### Recorded data
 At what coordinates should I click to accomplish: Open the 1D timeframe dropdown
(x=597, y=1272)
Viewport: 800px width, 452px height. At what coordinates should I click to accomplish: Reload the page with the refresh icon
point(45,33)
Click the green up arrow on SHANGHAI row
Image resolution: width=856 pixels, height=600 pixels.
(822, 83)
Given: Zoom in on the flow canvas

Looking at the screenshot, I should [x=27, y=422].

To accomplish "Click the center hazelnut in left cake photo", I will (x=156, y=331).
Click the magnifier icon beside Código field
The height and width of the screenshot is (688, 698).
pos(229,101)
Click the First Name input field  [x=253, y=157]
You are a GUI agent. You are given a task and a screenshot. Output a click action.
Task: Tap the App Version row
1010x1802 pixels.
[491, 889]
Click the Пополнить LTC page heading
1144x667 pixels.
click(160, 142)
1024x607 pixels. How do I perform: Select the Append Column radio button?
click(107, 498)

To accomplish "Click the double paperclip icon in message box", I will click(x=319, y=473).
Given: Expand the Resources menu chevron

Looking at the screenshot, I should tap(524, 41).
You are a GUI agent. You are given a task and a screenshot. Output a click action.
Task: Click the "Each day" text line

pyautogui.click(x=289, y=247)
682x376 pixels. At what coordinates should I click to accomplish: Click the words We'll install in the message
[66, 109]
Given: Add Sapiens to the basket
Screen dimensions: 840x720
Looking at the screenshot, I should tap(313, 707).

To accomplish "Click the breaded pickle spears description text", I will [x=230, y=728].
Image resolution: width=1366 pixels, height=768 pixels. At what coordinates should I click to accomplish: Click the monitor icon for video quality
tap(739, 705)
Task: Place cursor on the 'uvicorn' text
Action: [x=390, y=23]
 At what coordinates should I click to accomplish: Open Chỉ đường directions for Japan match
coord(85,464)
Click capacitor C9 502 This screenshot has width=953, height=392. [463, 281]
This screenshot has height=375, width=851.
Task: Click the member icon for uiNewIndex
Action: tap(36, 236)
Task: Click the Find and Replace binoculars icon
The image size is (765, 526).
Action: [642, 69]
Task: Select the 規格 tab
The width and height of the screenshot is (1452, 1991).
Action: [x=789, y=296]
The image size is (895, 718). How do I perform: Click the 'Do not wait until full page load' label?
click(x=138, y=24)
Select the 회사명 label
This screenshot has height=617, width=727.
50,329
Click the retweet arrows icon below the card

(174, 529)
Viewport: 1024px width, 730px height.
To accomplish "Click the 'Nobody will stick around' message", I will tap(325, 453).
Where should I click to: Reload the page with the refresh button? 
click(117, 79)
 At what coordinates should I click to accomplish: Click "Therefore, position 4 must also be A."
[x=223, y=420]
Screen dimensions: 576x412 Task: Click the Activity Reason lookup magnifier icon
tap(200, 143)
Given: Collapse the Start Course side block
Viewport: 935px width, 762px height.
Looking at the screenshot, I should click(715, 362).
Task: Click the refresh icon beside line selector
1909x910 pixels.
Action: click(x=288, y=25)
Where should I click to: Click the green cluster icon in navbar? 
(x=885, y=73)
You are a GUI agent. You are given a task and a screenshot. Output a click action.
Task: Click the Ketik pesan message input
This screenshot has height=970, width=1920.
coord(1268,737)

### WHAT TO DO
Answer with one number only: how many lines in the data contain the word "beside"?

### RESPONSE TO THE TASK
2